Mountain Valley Pipeline Expects WV-VA Natural Gas Pipe in Service by Early June

(Reuters) — U.S. natural gas pipeline venture Mountain Valley Pipeline pushed back the target in-service date of its long-delayed pipe from West Virginia to Virginia to early June from the prior target of "prior to June 1".

The company told federal energy regulators in a filing late Tuesday that the small delay was "due to the extended construction duration to achieve weld-out, which has been associated with weather and environmental protection."

The $7.85 billion Mountain Valley project is the only big gas pipeline under construction in the U.S. Northeast. It has encountered numerous regulatory and court fights that have stopped work several times since construction began in 2018.

The pipe, which is key to unlocking gas supplies from Appalachia, the nation's biggest shale gas-producing region, needed a bill from the U.S. Congress that was signed into law by President Joe Biden and help from the Supreme Court before it could restart construction.

On April 22, Mountain Valley sought authorization from the U.S. Federal Energy Regulatory Commission (FERC) to put the project in service by May 23 to meet the "prior to June 1" in service target.

Since then, Mountain Valley said in the FERC filing that the project is nearly “welded out,” with fewer than ten welds remaining to allow testing for mechanical completion out of more than 51,000 welds project-wide.

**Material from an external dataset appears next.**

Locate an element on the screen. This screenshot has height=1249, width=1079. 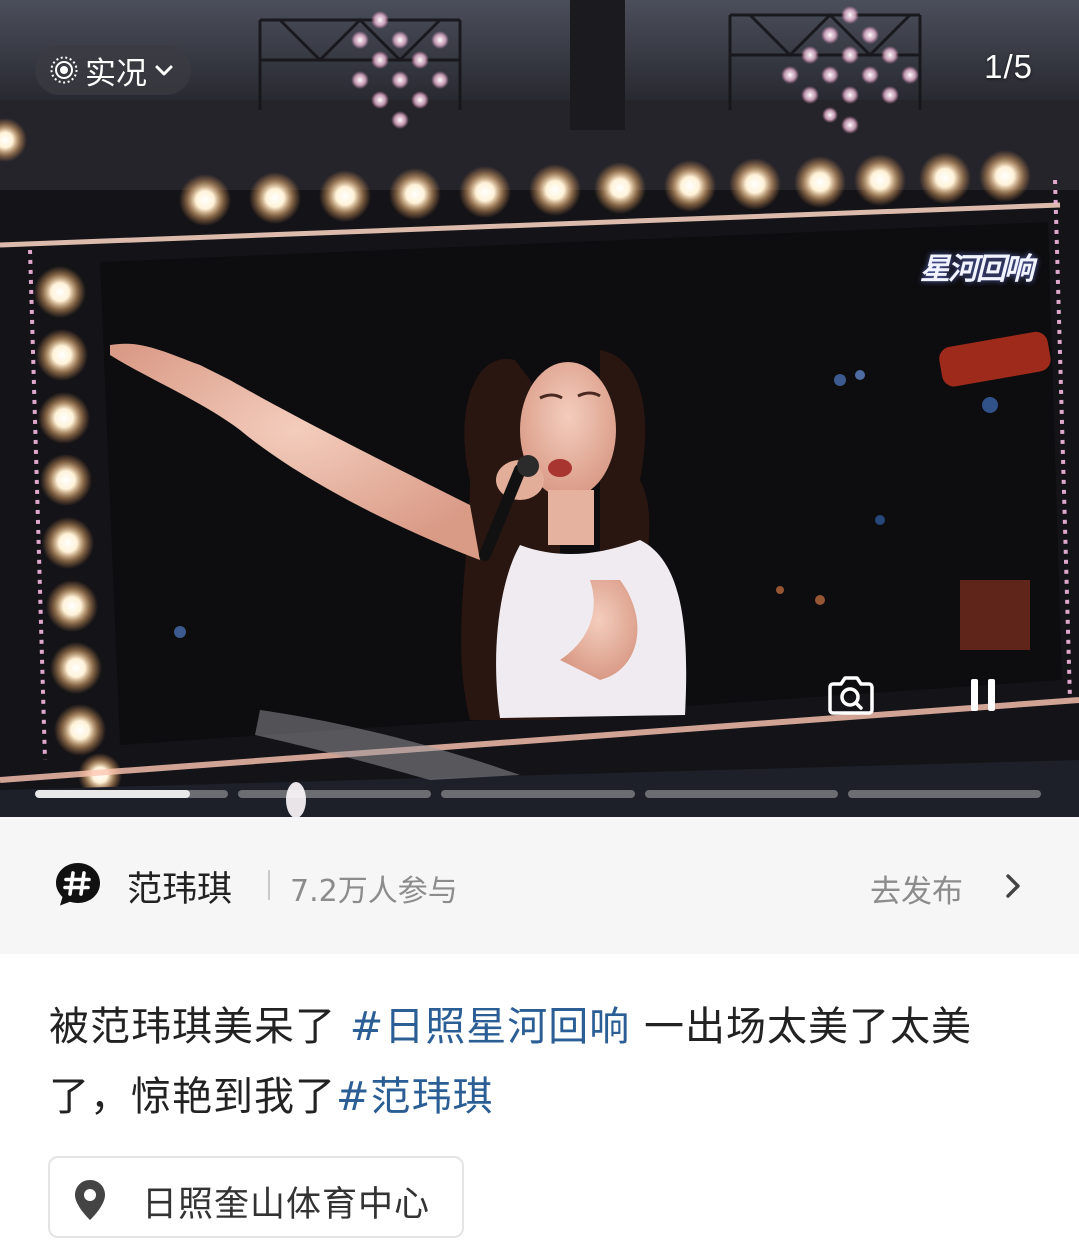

Hydro testing has been successfully completed on approximately 99% of the project facilities, with the final hydrotest to be completed shortly after weld-out, the company said.

Earlier in May, the company said it repaired a segment of pipe that failed a water test.

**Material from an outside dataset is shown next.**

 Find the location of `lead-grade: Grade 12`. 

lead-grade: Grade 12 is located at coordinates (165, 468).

Commissioning is complete for all project compressor stations and facilities are packed with gas between the northern terminus of the project and milepost 186.1, the company also said.

When Mountain Valley started construction in February 2018, U.S. energy company Equitrans Midstream with a roughly 49% interest, the lead partner building the project, estimated the 2.0-billion cubic feet per day project would cost about $3.5 billion and enter service by late 2018.

The 303-mile (488-kilometer) Mountain Valley project is owned by units of Equitrans, NextEra Energy, Consolidated Edison, AltaGas and RGC Resources. Equitrans will operate the pipeline.